What to do:
Scan the data below and pick out the lines containing the word "computer".

Stored data:

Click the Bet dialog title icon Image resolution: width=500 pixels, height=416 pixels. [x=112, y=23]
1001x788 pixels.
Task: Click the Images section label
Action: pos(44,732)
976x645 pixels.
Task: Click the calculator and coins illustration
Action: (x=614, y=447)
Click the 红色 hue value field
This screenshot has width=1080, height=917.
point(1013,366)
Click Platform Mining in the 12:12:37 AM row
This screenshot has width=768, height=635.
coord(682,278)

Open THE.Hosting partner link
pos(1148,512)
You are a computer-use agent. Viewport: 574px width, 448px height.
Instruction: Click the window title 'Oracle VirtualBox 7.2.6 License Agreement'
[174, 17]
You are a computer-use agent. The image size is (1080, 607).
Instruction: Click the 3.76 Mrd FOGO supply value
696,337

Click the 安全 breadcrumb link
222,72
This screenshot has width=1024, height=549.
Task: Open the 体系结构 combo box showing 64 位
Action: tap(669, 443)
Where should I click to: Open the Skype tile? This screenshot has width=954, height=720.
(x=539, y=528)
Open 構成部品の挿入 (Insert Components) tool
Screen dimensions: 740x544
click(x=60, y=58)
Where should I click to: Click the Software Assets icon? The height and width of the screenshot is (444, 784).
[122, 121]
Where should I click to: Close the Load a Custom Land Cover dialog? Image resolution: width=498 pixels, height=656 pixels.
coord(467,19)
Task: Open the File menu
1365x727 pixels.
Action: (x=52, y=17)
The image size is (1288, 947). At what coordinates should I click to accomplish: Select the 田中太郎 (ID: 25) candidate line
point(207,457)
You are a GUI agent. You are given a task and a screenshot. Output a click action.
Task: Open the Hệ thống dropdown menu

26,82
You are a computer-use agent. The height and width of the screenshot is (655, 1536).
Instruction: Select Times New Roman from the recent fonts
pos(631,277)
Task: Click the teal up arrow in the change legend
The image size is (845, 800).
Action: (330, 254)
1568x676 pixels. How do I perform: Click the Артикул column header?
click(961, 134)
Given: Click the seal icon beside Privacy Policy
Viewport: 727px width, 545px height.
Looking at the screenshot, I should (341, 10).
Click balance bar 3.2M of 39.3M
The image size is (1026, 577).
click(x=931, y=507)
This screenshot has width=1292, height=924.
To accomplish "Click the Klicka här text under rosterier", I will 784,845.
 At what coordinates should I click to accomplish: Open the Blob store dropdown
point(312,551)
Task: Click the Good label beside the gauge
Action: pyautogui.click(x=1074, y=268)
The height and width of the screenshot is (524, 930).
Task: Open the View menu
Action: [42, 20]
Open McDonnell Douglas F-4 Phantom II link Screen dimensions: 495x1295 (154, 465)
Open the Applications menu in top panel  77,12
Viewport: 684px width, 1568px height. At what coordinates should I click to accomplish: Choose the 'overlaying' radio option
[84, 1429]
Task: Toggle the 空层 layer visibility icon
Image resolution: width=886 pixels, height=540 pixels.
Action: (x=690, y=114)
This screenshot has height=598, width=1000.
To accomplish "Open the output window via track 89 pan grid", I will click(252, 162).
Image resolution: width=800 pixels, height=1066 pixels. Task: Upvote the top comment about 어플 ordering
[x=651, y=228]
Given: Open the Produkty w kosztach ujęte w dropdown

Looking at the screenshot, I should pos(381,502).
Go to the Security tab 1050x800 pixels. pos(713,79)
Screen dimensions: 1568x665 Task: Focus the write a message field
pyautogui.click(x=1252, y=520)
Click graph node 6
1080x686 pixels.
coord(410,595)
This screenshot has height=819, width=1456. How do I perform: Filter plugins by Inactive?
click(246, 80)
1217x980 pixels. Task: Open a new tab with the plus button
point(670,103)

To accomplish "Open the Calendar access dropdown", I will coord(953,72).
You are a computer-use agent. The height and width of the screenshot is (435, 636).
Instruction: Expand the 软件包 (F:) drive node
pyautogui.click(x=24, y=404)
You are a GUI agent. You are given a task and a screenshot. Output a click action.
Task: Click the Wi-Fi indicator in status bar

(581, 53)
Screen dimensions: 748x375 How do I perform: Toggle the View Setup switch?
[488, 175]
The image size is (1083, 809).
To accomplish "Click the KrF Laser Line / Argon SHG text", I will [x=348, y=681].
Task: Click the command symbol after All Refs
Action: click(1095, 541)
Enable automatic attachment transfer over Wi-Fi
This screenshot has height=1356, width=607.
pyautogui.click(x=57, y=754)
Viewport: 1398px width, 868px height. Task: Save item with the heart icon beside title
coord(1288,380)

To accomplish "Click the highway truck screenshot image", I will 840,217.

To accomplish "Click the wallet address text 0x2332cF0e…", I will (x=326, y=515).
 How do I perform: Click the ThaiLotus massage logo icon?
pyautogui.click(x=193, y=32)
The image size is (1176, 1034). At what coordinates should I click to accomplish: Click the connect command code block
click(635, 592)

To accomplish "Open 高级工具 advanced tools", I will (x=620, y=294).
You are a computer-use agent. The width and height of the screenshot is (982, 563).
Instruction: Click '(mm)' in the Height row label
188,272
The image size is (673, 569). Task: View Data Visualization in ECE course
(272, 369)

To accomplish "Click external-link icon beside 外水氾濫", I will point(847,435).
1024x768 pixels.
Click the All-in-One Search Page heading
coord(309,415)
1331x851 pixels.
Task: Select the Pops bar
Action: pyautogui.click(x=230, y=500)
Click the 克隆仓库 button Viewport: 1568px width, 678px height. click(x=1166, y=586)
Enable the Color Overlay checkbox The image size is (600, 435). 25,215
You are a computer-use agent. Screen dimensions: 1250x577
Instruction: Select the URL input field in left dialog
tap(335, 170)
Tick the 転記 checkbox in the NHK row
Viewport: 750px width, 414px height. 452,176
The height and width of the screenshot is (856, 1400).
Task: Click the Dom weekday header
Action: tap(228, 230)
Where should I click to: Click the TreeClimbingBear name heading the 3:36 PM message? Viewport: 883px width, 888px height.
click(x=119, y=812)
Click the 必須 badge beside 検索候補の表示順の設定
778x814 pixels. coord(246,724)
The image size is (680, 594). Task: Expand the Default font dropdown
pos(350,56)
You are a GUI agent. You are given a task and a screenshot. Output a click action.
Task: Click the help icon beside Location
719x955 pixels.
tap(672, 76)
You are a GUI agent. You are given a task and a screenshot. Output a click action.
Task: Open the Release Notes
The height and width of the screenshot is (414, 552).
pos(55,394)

Answer to this problem:
You are a computer-use agent. Viewport: 574px width, 448px height.
You are a computer-use agent. The image size is (1080, 607).
You are a computer-use agent. The height and width of the screenshot is (655, 1536).
You are a computer-use agent. The height and width of the screenshot is (435, 636).
You are a computer-use agent. The width and height of the screenshot is (982, 563).
You are a computer-use agent. Screen dimensions: 1250x577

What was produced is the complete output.